Another thing I learned that day was that people who travel a lot are great at timing. When the event ended, my boss, who was flying back to Oslo on the same flight as me, said he would drive me to the airport. About the time I would have gone from the airport bar to the gate, we left the hotel and headed the wrong way out of town. Not because he didn’t know where the airport was, but because he and the CEO wanted to look at a potential site for a hotel project. We eventually arrived at the airport after the check-in counters were closed. Only hand luggage accompanied me on my day trip, but my boss had been on the road all week, so he had a suitcase. He convinced someone to check it in for him even though the counter was closed.
As soon as we cleared security, I saw “gate closing” beside our flight number. I started sprinting, but heard a voice call out from behind:
“Where are you going? Aren’t you going to get your tax-free quota?” In those days it was almost a criminal offence in Norway to enter the country from abroad without your duty-free allowance of alcohol and tobacco, even for teetotallers and non-smokers. He made his purchases. Had I been wearing a long coat, it might have been caught in the door they slammed shut a second after I stepped onto the plane.
My boss’s timing was impressive, but I still like to be at the gate well before boarding begins and it’s been years since I bought anything at an airport duty-free shop.
In 2005, at a corporate conference in Berlin, I was again honoured with a spot on the agenda. 45 minutes. My time slot was at the end of the day, just before the conference cocktail party. The speakers ahead of me, probably marketing people proclaiming sales successes or developers showing photoshopped renderings of luxurious property projects that may or may not have ever opened, went over their allotted time by more than the average Oscar winner.

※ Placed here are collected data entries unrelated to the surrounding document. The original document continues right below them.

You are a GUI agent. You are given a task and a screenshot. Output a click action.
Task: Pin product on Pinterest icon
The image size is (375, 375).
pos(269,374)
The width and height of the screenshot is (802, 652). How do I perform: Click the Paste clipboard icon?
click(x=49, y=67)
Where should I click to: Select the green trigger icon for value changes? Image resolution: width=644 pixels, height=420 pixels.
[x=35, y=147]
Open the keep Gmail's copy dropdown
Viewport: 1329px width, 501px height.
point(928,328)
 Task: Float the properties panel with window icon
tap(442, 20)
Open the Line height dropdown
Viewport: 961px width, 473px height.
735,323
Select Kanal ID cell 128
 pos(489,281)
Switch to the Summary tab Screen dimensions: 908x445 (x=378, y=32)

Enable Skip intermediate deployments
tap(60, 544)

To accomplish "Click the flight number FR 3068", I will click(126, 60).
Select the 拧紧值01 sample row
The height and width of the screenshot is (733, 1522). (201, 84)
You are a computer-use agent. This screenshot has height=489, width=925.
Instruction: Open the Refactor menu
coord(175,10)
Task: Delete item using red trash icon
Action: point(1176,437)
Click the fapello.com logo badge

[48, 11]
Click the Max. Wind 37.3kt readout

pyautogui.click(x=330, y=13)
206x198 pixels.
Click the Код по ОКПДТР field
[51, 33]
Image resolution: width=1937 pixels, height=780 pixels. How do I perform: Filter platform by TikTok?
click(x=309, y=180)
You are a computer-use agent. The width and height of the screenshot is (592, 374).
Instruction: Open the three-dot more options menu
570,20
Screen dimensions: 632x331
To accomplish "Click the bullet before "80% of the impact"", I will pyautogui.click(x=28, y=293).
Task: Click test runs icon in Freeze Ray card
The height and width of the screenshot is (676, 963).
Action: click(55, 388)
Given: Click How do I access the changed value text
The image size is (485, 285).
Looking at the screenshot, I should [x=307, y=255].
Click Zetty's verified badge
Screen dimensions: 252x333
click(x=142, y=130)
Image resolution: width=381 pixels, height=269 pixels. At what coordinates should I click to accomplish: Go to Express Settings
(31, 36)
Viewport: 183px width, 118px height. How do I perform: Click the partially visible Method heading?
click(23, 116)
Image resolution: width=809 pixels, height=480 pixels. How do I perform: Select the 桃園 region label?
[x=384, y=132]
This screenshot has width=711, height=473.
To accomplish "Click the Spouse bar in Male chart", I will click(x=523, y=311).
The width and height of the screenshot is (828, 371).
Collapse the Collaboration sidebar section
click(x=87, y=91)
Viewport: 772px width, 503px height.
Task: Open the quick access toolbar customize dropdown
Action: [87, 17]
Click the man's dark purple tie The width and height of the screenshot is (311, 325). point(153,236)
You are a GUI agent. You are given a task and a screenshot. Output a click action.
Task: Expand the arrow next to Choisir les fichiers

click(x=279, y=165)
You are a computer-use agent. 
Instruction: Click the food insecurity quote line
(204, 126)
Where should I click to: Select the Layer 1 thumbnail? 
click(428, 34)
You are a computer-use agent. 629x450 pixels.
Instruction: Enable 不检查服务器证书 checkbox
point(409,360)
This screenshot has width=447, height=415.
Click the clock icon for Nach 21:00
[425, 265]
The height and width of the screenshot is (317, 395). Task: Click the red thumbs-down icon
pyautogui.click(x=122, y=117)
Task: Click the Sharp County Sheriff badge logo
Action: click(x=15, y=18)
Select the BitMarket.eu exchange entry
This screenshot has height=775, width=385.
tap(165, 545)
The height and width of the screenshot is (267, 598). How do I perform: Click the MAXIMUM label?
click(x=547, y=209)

There was no music to tell them time was up and no one cut the sound from their microphones.
When it was clear things were well behind schedule, the MC came to me and asked if I could shorten my presentation a bit. I agreed to speak swiftly. Later he came and asked if I could do my bit in 30 minutes instead of 45. No problem, I said, wondering if I should cut slides from the presentation, or flip through them so they seemed like moving pictures rather than individual slides. While I was contemplating this, the MC passed by one more time and said:
“He’s almost finished. You’ll have 20 minutes.”
I ended my presentation bang on time.
Sweat seeped from my armpits but there were many compliments at cocktail hour. Some people were perhaps just thankful to get to happy hour on time, but it’s doubtful any of them could remember the numbers behind the sales successes or the destinations of the potential projects either. I took it as a win.
On my wedding day, I wrote my speech on a hotel notepad from the hotel. It was short and sweet, and although today it might seem like hastily unprepared scribbles in the scrapbook, the words on the scraps of paper were the result of two years of love, hope, and dreams coming to fruition. They wouldn’t have come out the same if I hadn’t written them down. As I read them to my bride, sweat seeped from my armpits.
In March 2016, our annual company business conference was in Copenhagen. The company had grown and there were over a thousand invitees. Even so, most people in the corporate and regional offices were not invited. The company was still reeling after one of our hotels had been hit in a tragic terrorist attack just four months earlier. My presentation was viewed as an important confidence builder. It was put together well in advance. Professionals were brought in to do the visuals so it was slick and polished. All I needed to do was prepare the script. A couple of days before the presentation, we were given small, branded cue cards for our script notes. I planned to copy my notes onto the cards the morning of the day I was scheduled to speak so I could include any breaking news.
The day the conference opened, terrorists attacked the airport and a metro station in Brussels. We had three hotels and our EMEA headquarters in Brussels. Crisis management was activated, and one of my colleagues was dispatched back to Brussels to support our people there and to get first-hand information that could be relayed back to us in Copenhagen. The importance of my contribution to the conference grew. We needed to show that we were a strong, resilient company and that we could manage through the most difficult of times and overcome the most challenging circumstances.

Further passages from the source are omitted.